Indexing in DBMS: Optimizing Data Retrieval
Learn about the concept of indexing in database management systems (DBMS) and its importance in improving data retrieval performance. Explore the different types of indexes, including primary, secondary, clustered, and non-clustered indexes, and understand their characteristics and applications.
DBMS - Indexing
Data is stored in the form of records, each of which contains a key field for unique identification. Indexing is a data structure technique that enables efficient retrieval of records from database files based on specific attributes. It functions similarly to an index in a book, allowing for quicker searches.
Types of Indexing
Indexing is defined based on its attributes and can be classified into the following types:
Primary Index
A primary index is created on an ordered data file, where the ordering is based on a key field, typically the primary key of the relation.
Secondary Index
A secondary index may be generated from a candidate key, which has a unique value in every record, or from a non-key with duplicate values.
Clustering Index
A clustering index is defined on an ordered data file, but the ordering is based on a non-key field.
Ordered Indexing
Ordered indexing can be categorized into two types:
Dense Index
In a dense index, there is an index record for every search key value in the database, which enhances search speed. However, it requires more storage space for the index records, each containing a search key value and a pointer to the actual record on the disk.
Sparse Index
In a sparse index, index records are not created for every search key. Each index record contains a search key and a pointer to the actual data. To find a record, the system follows the index to the expected data location. If the record is not found, a sequential search is initiated until the desired data is located.
Multilevel Index
Multilevel indexing comprises search-key values and data pointers, stored on disk alongside the actual database files. As the database size increases, so does the index size. Keeping index records in main memory is crucial for speeding up search operations. A single-level index may become too large to fit in memory, resulting in multiple disk accesses.

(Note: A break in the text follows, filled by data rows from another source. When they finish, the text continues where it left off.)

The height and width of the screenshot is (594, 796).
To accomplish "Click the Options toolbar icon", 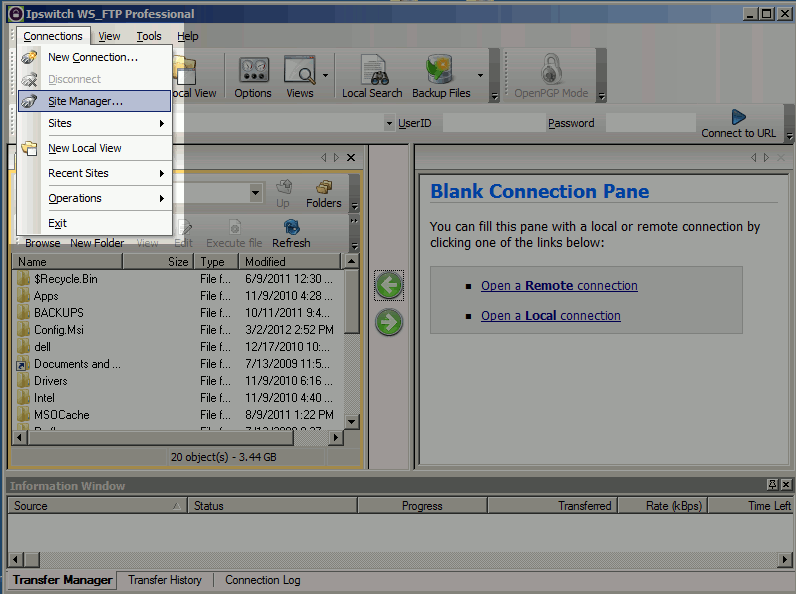I will pos(253,71).
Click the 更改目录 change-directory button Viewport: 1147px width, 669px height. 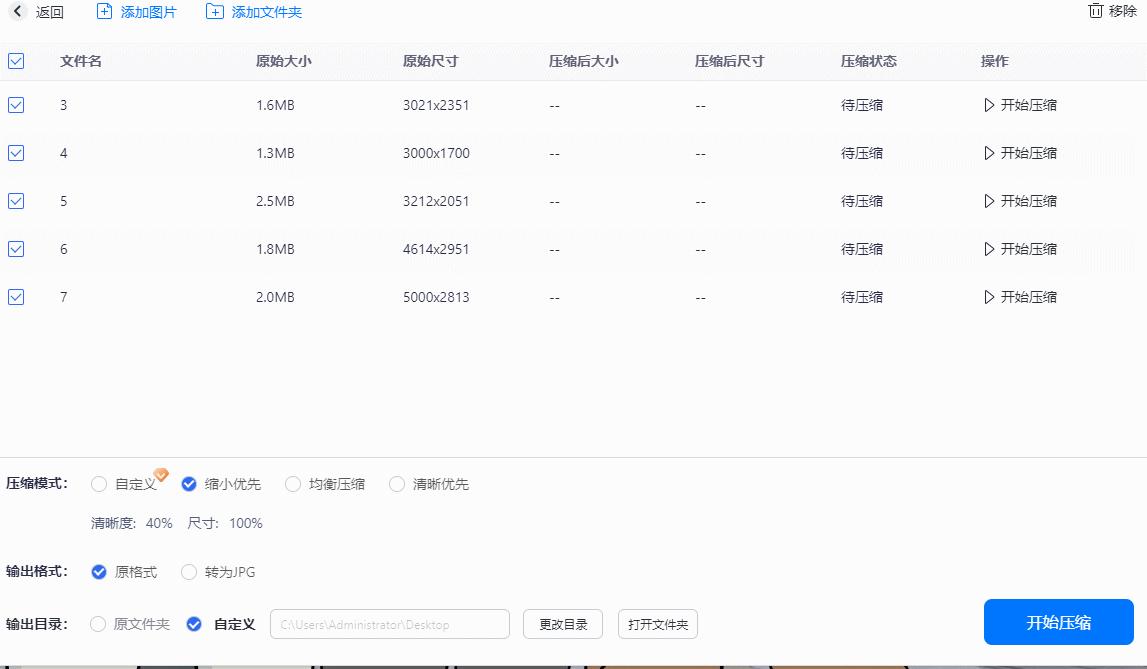point(562,623)
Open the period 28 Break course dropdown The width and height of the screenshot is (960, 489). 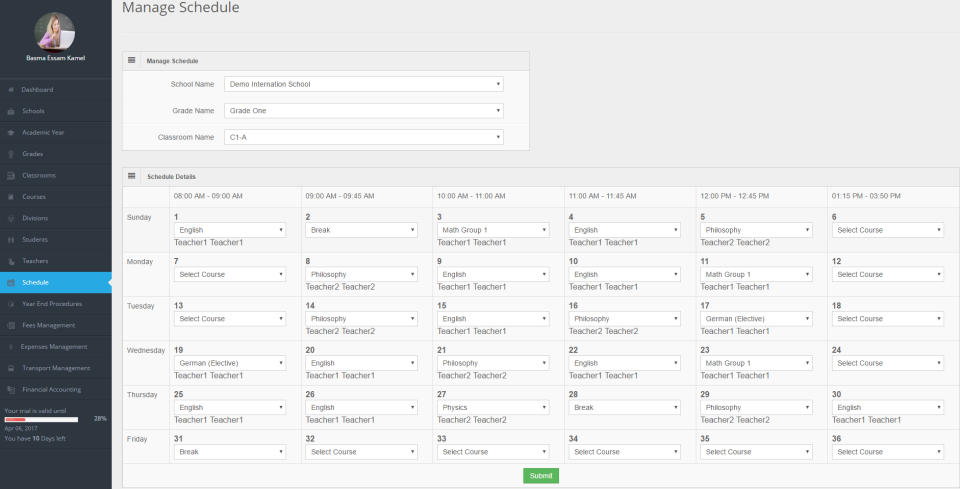(624, 408)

Multilevel indexing helps break the index into smaller indices, allowing the outermost level to fit into a single disk block, which can easily reside in main memory.
B+ Tree
A B+ tree is a balanced binary search tree structured in a multi-level index format. Its leaf nodes represent actual data pointers, ensuring all leaf nodes are at the same height, which maintains balance. Additionally, the leaf nodes are linked in a linked list format, allowing for both random and sequential access.
Structure of B+ Tree
- Internal Nodes:
- Contain at least ⌈n/2⌉ pointers, except for the root node.
- Can contain a maximum of n pointers.
- Leaf Nodes:
- Contain at least ⌈n/2⌉ record pointers and key values.
- Can contain a maximum of n record pointers and key values.
- Each leaf node has a block pointer pointing to the next leaf node, forming a linked list.
B+ Tree Operations
Insertion
B+ trees are filled from the bottom, with entries made at the leaf nodes. If a leaf node overflows, it is split into two parts:
- Partition at i = ⌊(m+1)/2⌋.
- First i entries are stored in one node, while the remaining entries are moved to a new node.
- The ith key is duplicated in the parent of the leaf.
If a non-leaf node overflows, it is split similarly:
- Partition at i = ⌈(m+1)/2⌉.
- Entries up to i are kept in one node; the rest are moved to a new node.
Deletion
Deletion in B+ trees occurs at the leaf nodes. The target entry is located and deleted. If the entry is in an internal node, it is deleted and replaced with an entry from the left position. After deletion, an underflow check is performed:
- If underflow occurs, entries are distributed from the left node.
- If distribution is not possible from the left, then it is attempted from the right.
- If neither direction allows for distribution, the node merges with its left and right neighbors.